In [18]:
import pandas as pd
import numpy as np
import os
import argparse

from langchain.chat_models import ChatOpenAI
from langchain.document_loaders import DirectoryLoader
from langchain.text_splitter import RecursiveCharacterTextSplitter
from langchain.schema import Document
from langchain.embeddings import OpenAIEmbeddings
from langchain.vectorstores.chroma import Chroma
from langchain.prompts import ChatPromptTemplate

from dataclasses import dataclass
import os
import shutil

In [15]:
CHROMA_PATH = "chroma"
DATA_PATH = "data"


def generate_data_store():
    documents = load_documents()
    chunks = split_text(documents)
    save_to_chroma(chunks)


def load_documents():
    loader = DirectoryLoader(DATA_PATH, glob="*.txt")
    documents = loader.load()
    return documents


def split_text(documents: list[Document]):
    text_splitter = RecursiveCharacterTextSplitter(
        chunk_size=300,
        chunk_overlap=100,
        length_function=len,
        add_start_index=True,
    )
    chunks = text_splitter.split_documents(documents)
    print(f"Split {len(documents)} documents into {len(chunks)} chunks.")

    document = chunks[10]
    print(document.page_content)
    print(document.metadata)

    return chunks


def save_to_chroma(chunks: list[Document]):
    # Clear out the database first.
    if os.path.exists(CHROMA_PATH):
        shutil.rmtree(CHROMA_PATH)

    # Create a new DB from the documents.
    db = Chroma.from_documents(
        chunks, OpenAIEmbeddings(), persist_directory=CHROMA_PATH
    )
    db.persist()
    print(f"Saved {len(chunks)} chunks to {CHROMA_PATH}.")




In [16]:
generate_data_store()

Split 2 documents into 30 chunks.
Mary High School to join their basketball team in 1999. Overall, James scored 2,657 points, 892 rebounds and 523 assists during his four years there.
{'source': 'data\\test_doc2.txt', 'start_index': 637}
Saved 30 chunks to chroma.


  warn_deprecated(


In [21]:
PROMPT_TEMPLATE = """
Answer the question based only on the following context:

{context}

---

Answer the question based on the above context: {question}
"""

#parser = argparse.ArgumentParser()
#parser.add_argument("query_text", type=str, help="The query text.")
#args = parser.parse_args()
#query_text = args.query_text
query_text = "Who is Lebron James?"

# Prepare the DB.
embedding_function = OpenAIEmbeddings()
db = Chroma(persist_directory=CHROMA_PATH, embedding_function=embedding_function)

# Search the DB.
results = db.similarity_search_with_relevance_scores(query_text, k=3)
if len(results) == 0 or results[0][1] < 0.7:
    print(f"Unable to find matching results.")
    


In [22]:
results

[(Document(page_content='Who Is LeBron James?
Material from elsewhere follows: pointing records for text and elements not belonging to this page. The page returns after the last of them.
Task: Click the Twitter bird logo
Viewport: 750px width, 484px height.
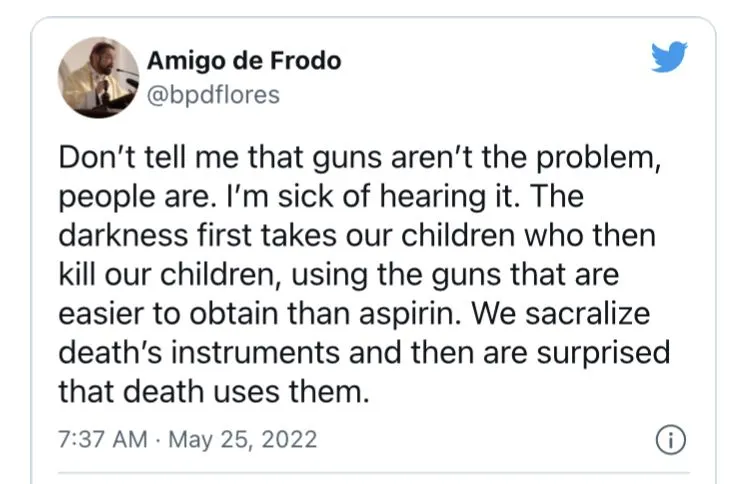Action: click(669, 58)
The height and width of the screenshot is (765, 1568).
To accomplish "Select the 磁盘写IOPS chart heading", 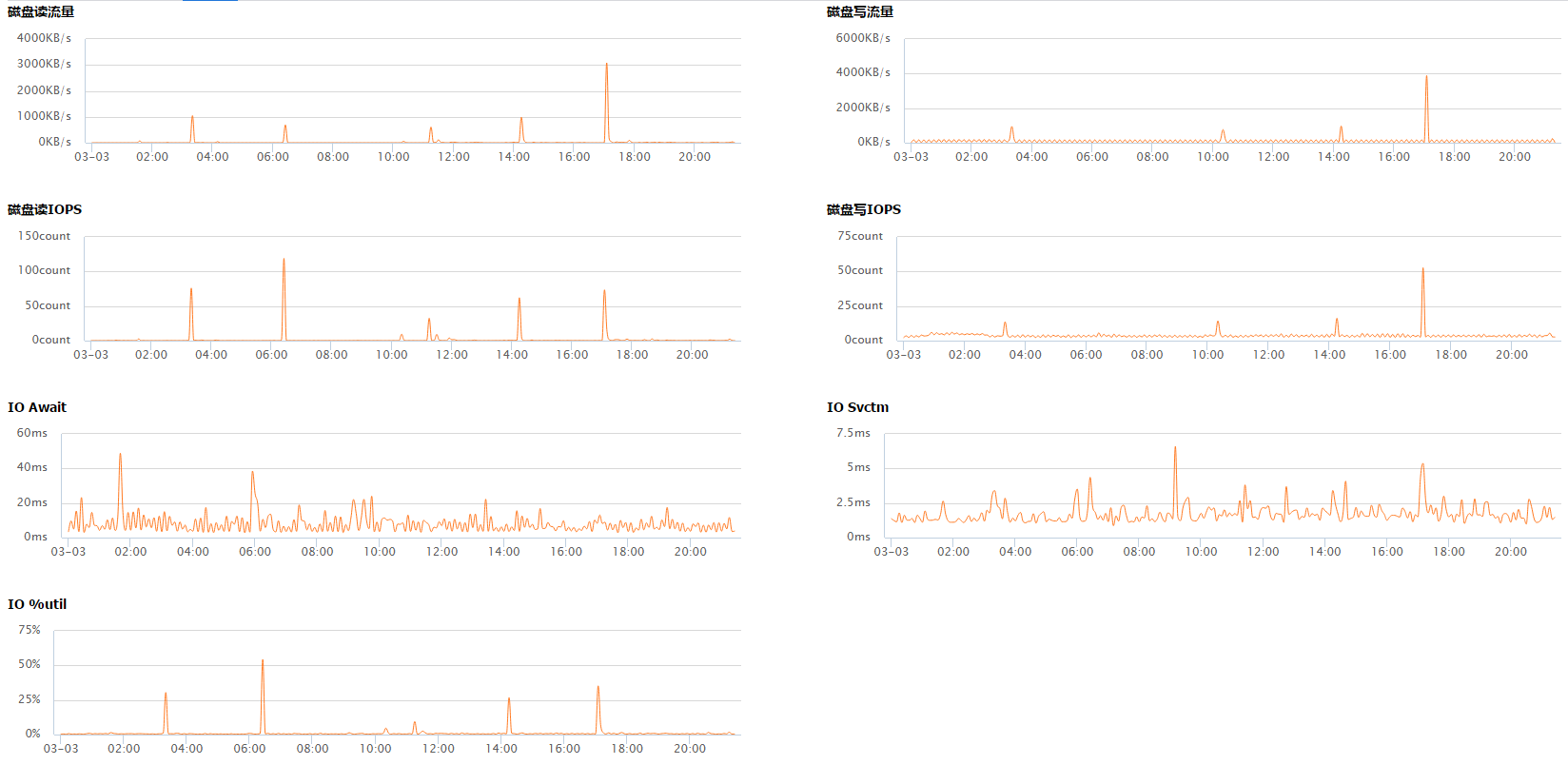I will coord(864,209).
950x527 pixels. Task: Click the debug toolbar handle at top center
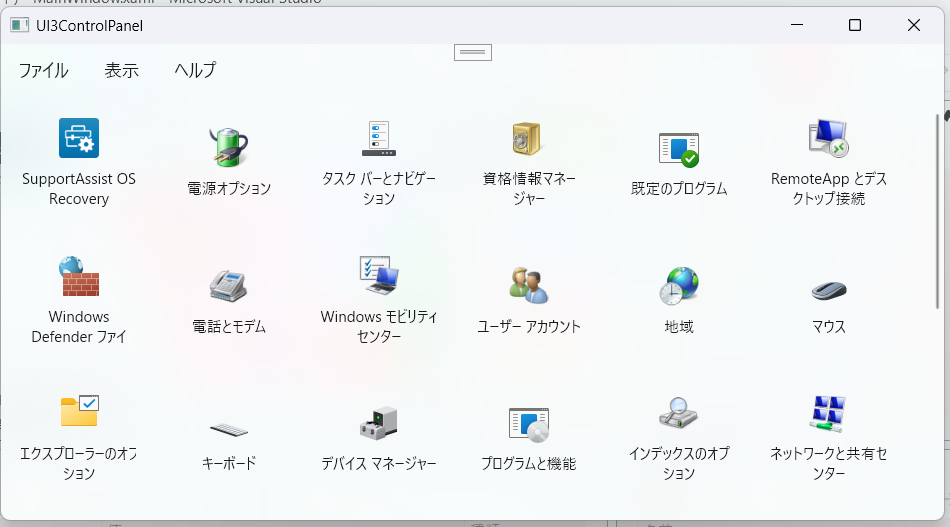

LeBron James is an American basketball player with the Los Angeles Lakers. James first garnered national attention as the top high school basketball player in the country. With his unique combination of size, athleticism and court vision, he became a four-time NBA MVP. After', metadata={'source': 'data\\test_doc2.txt', 'start_index': 0}),
  0.8754595713487021),
 (Document(page_content='his unique combination of size, athleticism and court vision, he became a four-time NBA MVP. After leading the Miami Heat to titles in 2012 and 2013, James returned to Cleveland and helped the franchise claim its first championship in 2016.', metadata={'source': 'data\\test_doc2.txt', 'start_index': 198}),
  0.7912372140746119),
 (Document(page_content="School team also earned the top national ranking that year. James would soon emerge as one of the National Basketball Association's leading players.", metadata={'source': 'data\\test_doc2.txt', 'start_index': 

In [23]:
context_text = "\n\n---\n\n".join([doc.page_content for doc, _score in results])
prompt_template = ChatPromptTemplate.from_template(PROMPT_TEMPLATE)
prompt = prompt_template.format(context=context_text, question=query_text)
print(prompt)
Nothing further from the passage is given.